Reproduce only the records from the line with "At what coordinates" to the line with "pyautogui.click(x=705, y=28)", both ends included, with the requests kept as they are. Scale every coordinate in the answers by 1.25, round to whole numbers with halves going up, and leave all other numbers unchanged.

--- start Material to process ---

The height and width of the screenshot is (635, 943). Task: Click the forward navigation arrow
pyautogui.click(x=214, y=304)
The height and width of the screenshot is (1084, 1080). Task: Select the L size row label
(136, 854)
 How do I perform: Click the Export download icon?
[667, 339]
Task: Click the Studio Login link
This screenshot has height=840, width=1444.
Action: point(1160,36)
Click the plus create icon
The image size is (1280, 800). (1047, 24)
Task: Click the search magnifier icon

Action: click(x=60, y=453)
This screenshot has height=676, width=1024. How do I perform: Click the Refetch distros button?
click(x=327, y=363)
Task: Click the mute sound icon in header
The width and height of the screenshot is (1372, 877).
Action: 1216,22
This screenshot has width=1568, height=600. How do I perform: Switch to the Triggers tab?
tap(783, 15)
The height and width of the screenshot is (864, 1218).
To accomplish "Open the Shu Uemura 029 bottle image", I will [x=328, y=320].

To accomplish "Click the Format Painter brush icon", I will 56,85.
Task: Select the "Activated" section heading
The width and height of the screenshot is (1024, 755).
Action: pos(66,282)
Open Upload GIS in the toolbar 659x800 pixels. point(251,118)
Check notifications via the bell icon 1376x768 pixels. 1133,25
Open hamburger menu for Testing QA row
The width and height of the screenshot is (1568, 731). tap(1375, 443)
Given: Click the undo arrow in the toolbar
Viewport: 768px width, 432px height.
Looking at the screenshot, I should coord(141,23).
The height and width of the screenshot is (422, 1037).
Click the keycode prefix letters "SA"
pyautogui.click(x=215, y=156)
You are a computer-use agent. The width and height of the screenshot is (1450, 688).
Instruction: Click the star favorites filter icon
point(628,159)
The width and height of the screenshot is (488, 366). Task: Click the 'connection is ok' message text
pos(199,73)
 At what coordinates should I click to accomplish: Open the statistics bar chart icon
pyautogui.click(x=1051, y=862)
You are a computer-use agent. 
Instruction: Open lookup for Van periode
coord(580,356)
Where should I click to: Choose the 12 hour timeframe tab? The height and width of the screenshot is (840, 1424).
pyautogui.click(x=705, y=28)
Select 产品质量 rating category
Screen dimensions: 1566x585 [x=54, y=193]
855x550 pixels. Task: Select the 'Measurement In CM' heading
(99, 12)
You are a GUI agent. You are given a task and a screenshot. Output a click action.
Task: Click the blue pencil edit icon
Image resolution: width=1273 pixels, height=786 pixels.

--- end Material to process ---

— Expected answer —
 At what coordinates should I click to accomplish: Open the statistics bar chart icon
pyautogui.click(x=1314, y=1078)
You are a computer-use agent. 
Instruction: Open lookup for Van periode
coord(725,445)
Where should I click to: Choose the 12 hour timeframe tab? The height and width of the screenshot is (840, 1424).
pyautogui.click(x=881, y=35)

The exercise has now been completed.